_Brief:_
Your task is to copy each line of the records that includes the string "computer".

_Source material:_
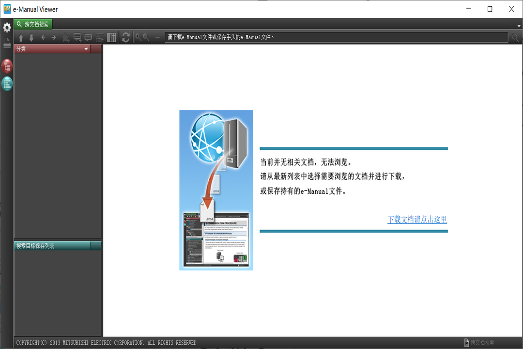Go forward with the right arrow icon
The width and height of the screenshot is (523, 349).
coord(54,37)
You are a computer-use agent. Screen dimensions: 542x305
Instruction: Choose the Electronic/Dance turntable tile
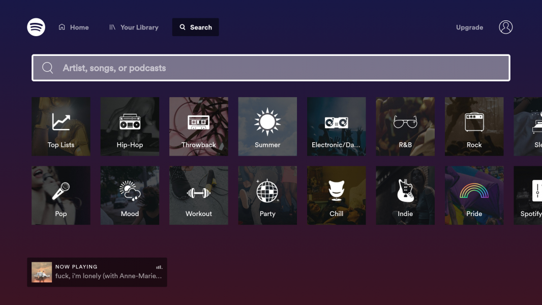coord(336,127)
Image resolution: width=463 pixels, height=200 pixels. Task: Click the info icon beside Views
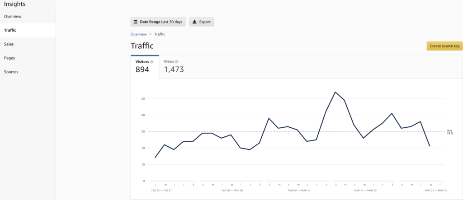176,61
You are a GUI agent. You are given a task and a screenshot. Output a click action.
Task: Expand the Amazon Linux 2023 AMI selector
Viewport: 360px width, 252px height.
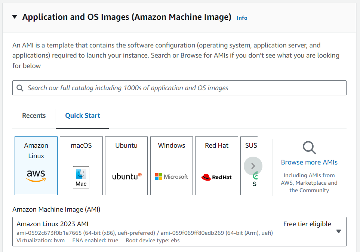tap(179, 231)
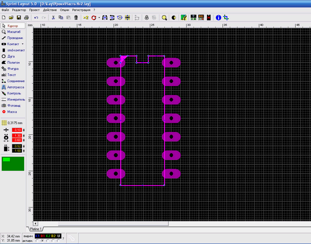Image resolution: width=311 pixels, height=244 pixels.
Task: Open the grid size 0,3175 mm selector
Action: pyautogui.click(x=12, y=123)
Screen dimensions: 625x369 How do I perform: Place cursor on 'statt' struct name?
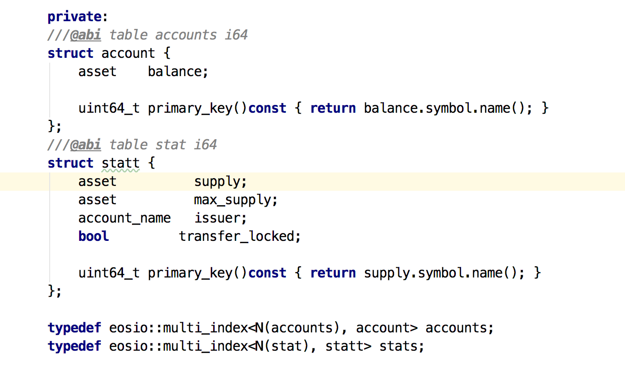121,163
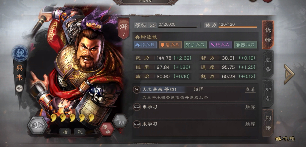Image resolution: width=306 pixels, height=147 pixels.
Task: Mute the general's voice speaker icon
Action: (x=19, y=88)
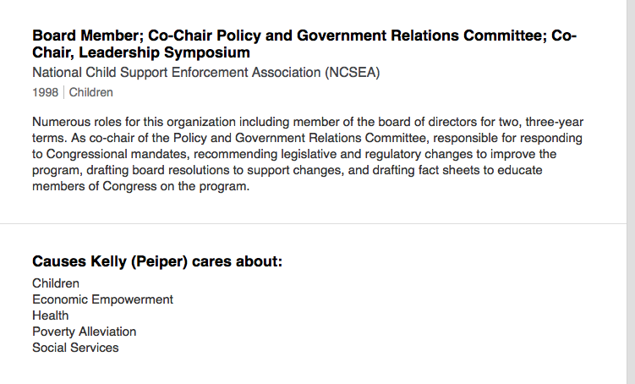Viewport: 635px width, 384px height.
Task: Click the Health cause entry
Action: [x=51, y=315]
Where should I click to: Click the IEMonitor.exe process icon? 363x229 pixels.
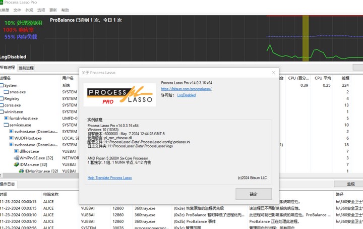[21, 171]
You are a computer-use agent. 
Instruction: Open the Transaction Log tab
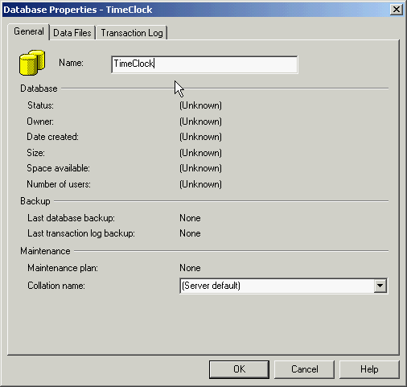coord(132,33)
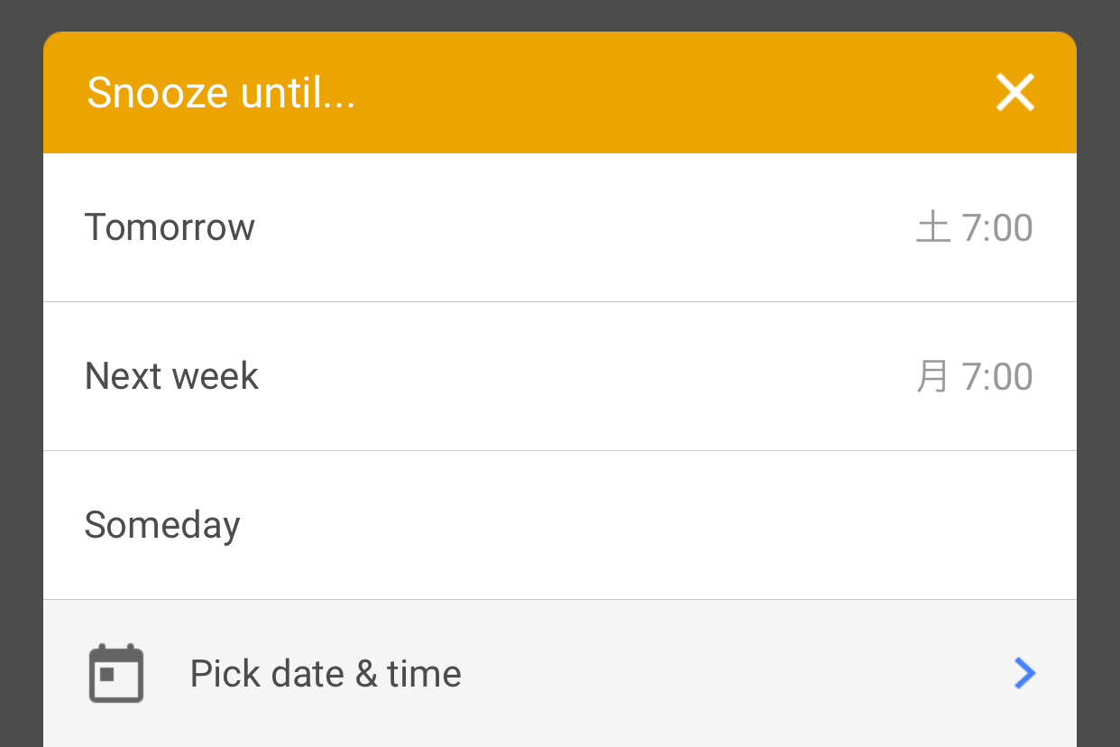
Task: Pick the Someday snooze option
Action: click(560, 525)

_Written answer:_
You are a computer-use agent. Screen dimensions: 542x305
You are a computer-use agent. 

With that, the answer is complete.